汝、光之國へ還りたまへ
「鈴っ!!」
クリスたちが駆けこんできた。玲ははっとして顔を上げた。彼女の傍にはチャールズとフローラがいる。玲は再び俯いた。
「そんな……」
たったそれだけのことで彼らは悟った。レイチェルは耐えられないというように顔を背ける。クリスはチャールズとフローラに目もくれず鈴のところへ行き、心から祈った。
「君に、神の御加護を」
鈴の表情は安らかだった。眠っているのかもしれないと彼らは思いたかった。けれど、それは叶わない夢だ。現実はいつだって厳しい。
「フローラ」
クリスはフローラを睨みつけた。すでに仲間を失った悲しみだとか、こんなことをした『敵』への慈悲だとかの生易しいものは一切なかった。
何も考えないようにしたわけではない。そうしていたのが今までの自分だった。
自暴自棄になったわけでもない。そうなれるほど、僕は子供じゃなかった。
「僕はお前を許さない」
「ほう。光属性の力を失ったお前に何ができるというのじゃ?」
一人じゃ何もできない。この魔女を倒すことなどできやしない、だから。
もしも君がここにいたら何て言うだろう。……やっぱり、無茶なことは止めろと言うのかな。
平和な世界を築くために戦っているわけじゃない。これは無意味な戦いなのかもしれない。僕が今まさに行おうとしていることは、きっと正しくないのだろう。私利私欲のためなんだろうと罵られてもいい、偽善だと言われたって構わない。
彼女を倒すことでメグリヤ、君が救われるのなら。
『彼ら』を倒すことで『君たち』が救われるのなら、正しくても正しくなくてもどっちだっていい。

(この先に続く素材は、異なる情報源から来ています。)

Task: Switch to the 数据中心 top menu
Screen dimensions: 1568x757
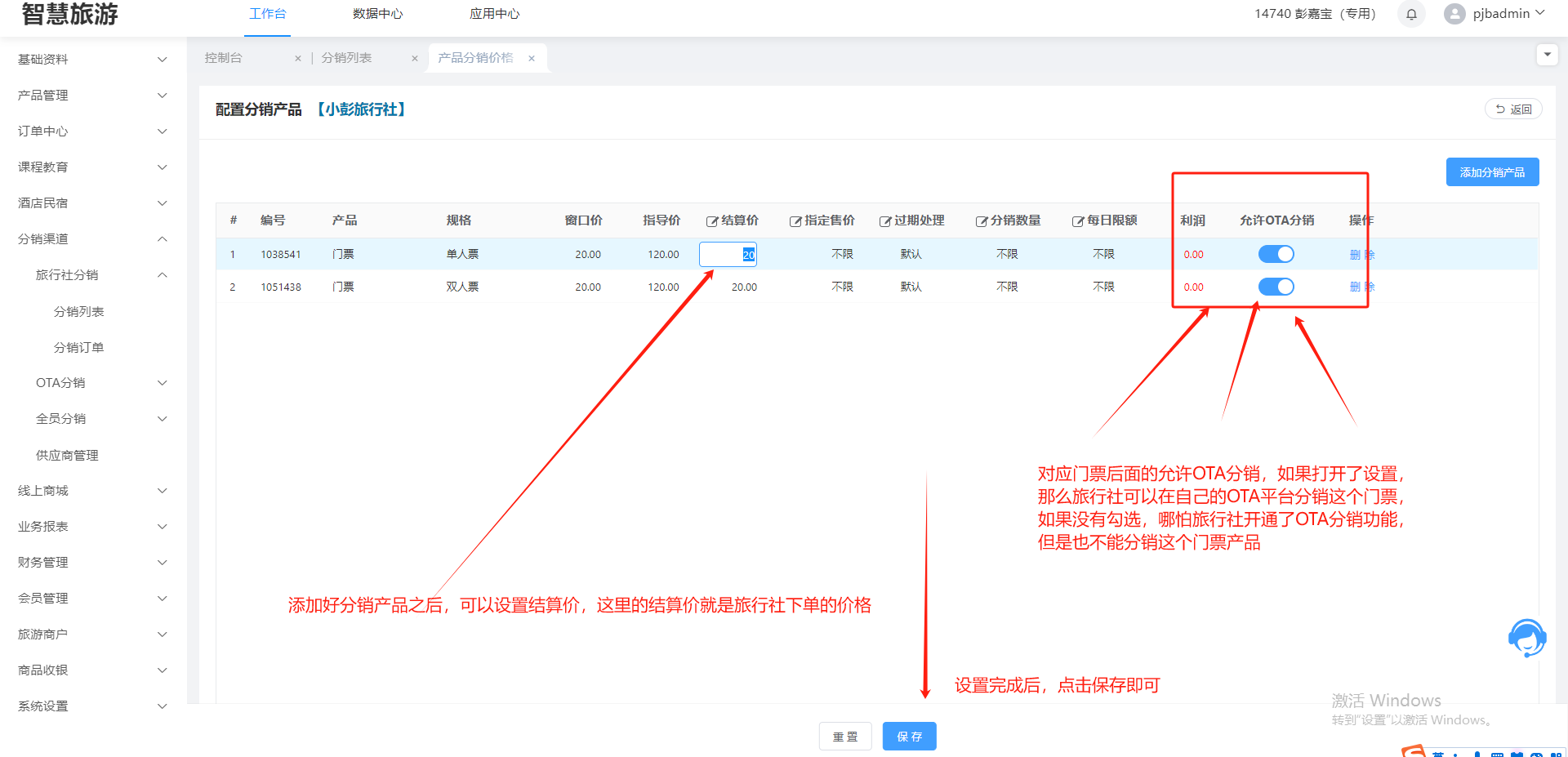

神様、あなたが残酷なのではない。あなたを残酷な神様に仕上げたのは僕自身だった。
僕に与えられた力が何のためにあったのか今更分かったんだ。そう、それは―――。
「何っ?!」
フローラは寸前で攻撃をかわした。僕は聖剣を両手で持ち直した。
「力を失っているわけではないんだよ、残念ながら」
「ふん。ならば、わしに油断させようとしたわけか?」
フローラは嘲笑いながら魔法弾を放った。僕はそれを剣で弾き返す。
何かを誤魔化すことはもう御免だ。だからこう言う。
「あんたを殺してやりたかったからだ!」
全ての始まりはこいつだ。こいつが元凶だったんだ―――。